*Instruções da tarefa*
Reescreva as entradas começando no início delas e terminando na linha que contém "point(384,98)", ambas incluídas, trocando "screenshot" por "capture" e mantendo todo o resto igual. Apresente apenas esse trecho e omita as imagens na resposta.

*Entradas*
────────────────────
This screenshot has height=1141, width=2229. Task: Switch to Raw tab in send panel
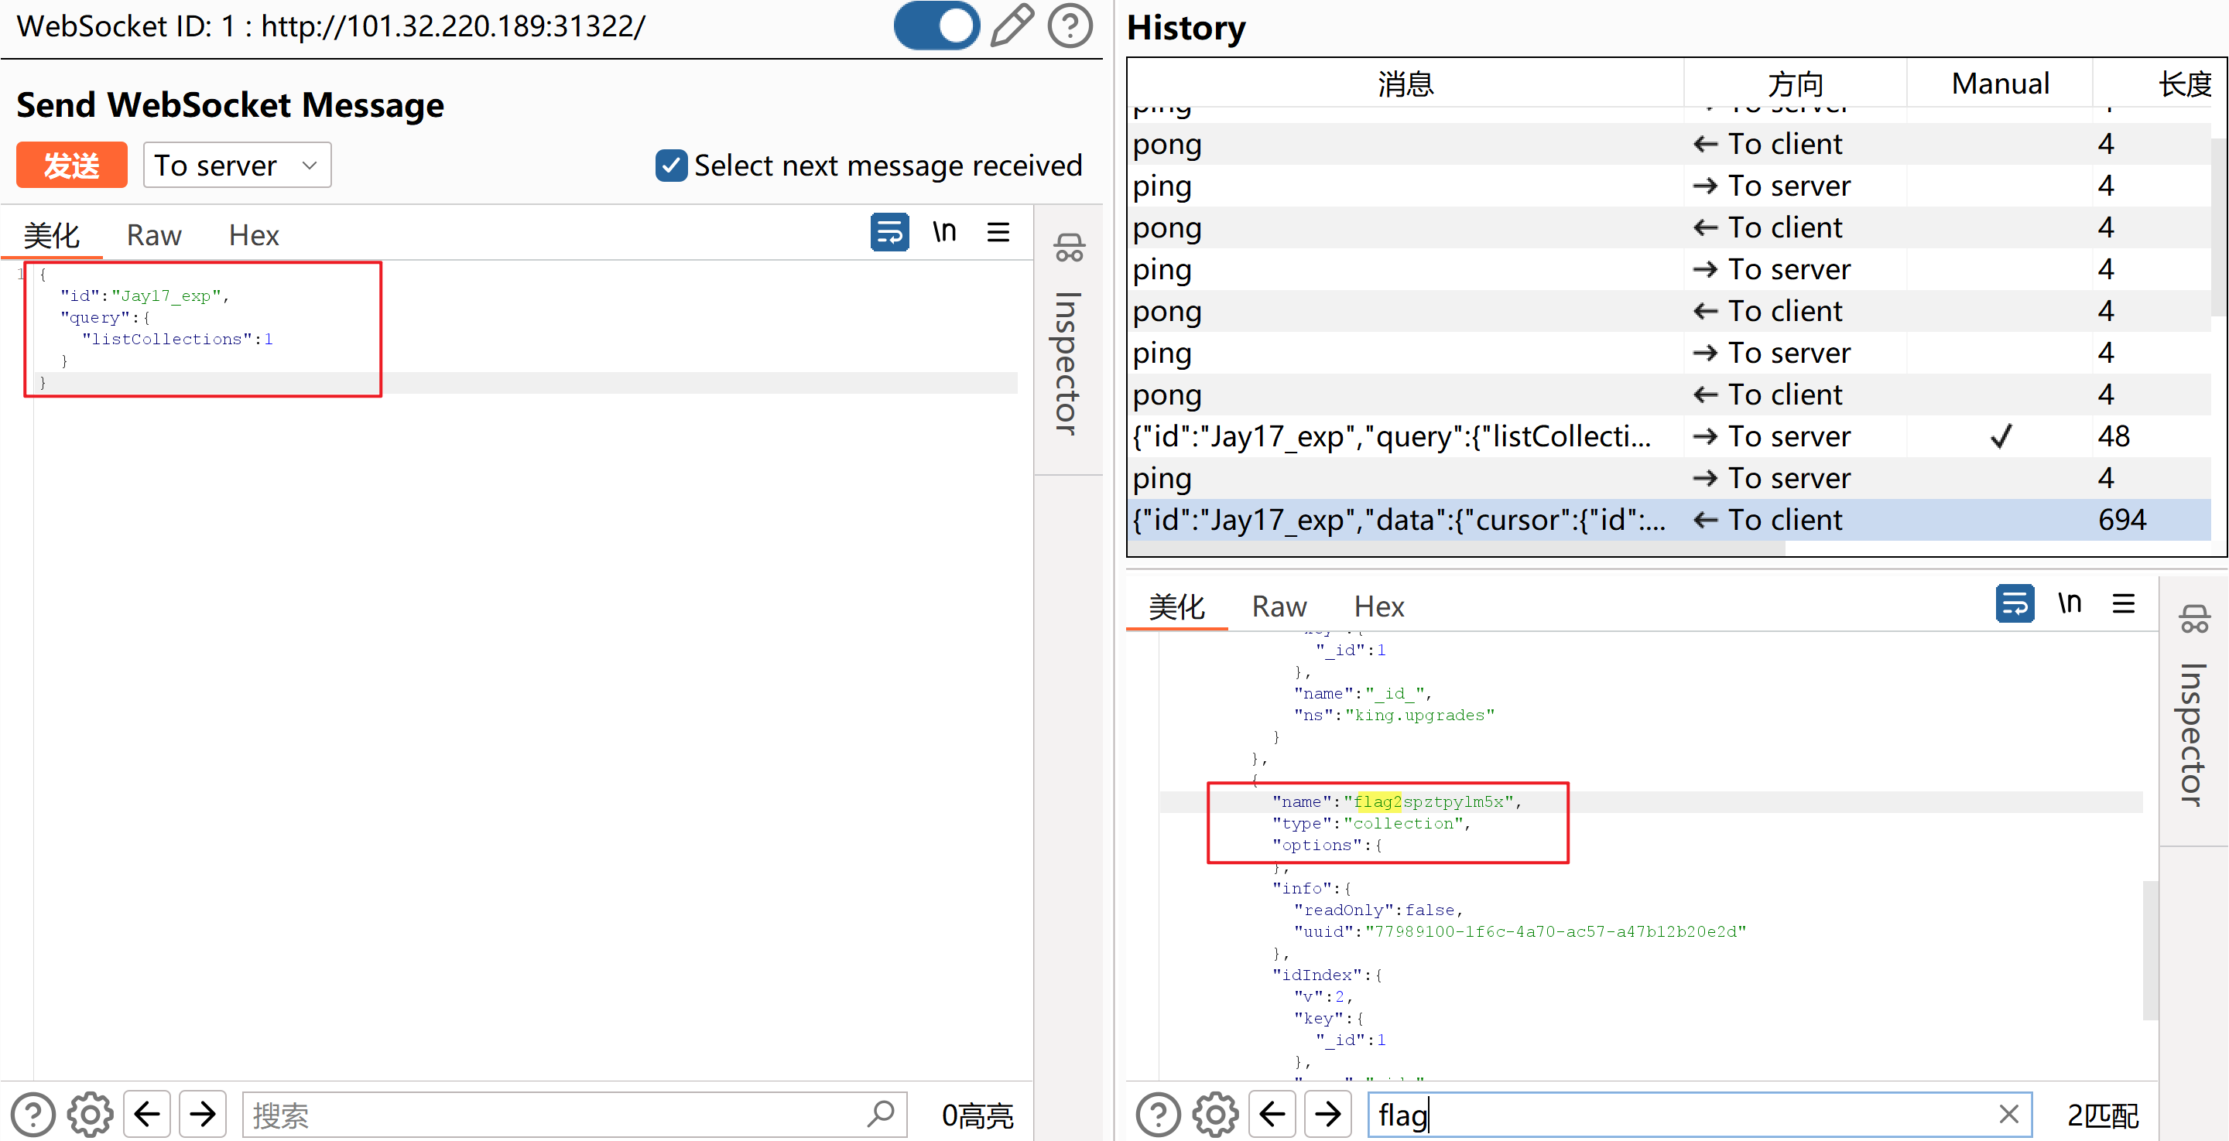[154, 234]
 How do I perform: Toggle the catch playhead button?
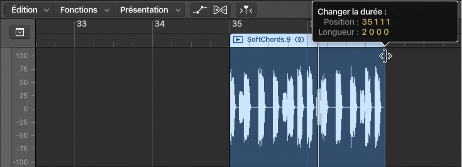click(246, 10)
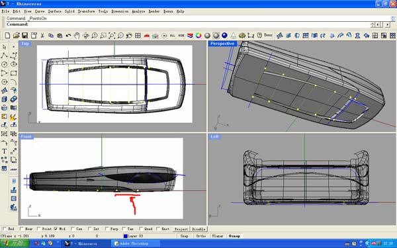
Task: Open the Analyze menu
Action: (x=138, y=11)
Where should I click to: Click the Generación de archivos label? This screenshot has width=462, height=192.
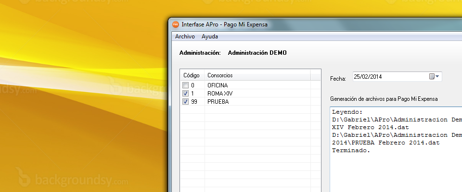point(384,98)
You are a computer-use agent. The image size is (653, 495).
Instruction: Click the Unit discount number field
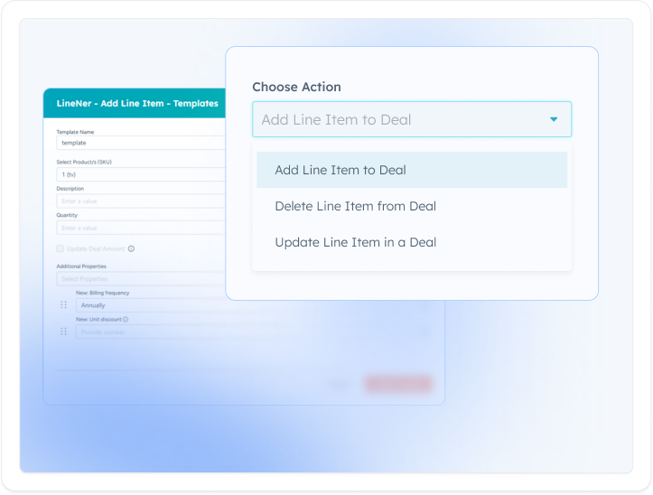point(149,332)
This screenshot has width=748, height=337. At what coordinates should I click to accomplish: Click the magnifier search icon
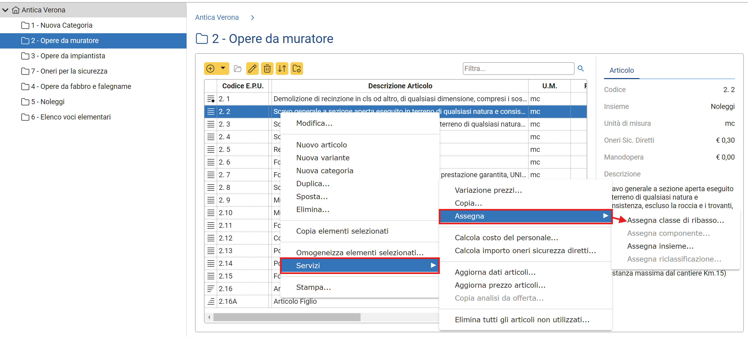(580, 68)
────────────────────
*Resposta desenvolvida*
This capture has height=1141, width=2229. Task: Switch to Raw tab in send panel
[154, 234]
 How do I perform: Toggle the catch playhead button?
click(246, 10)
Task: Open the Analyze menu
Action: (x=138, y=11)
Where should I click to: Click the Generación de archivos label? This capture has width=462, height=192.
point(384,98)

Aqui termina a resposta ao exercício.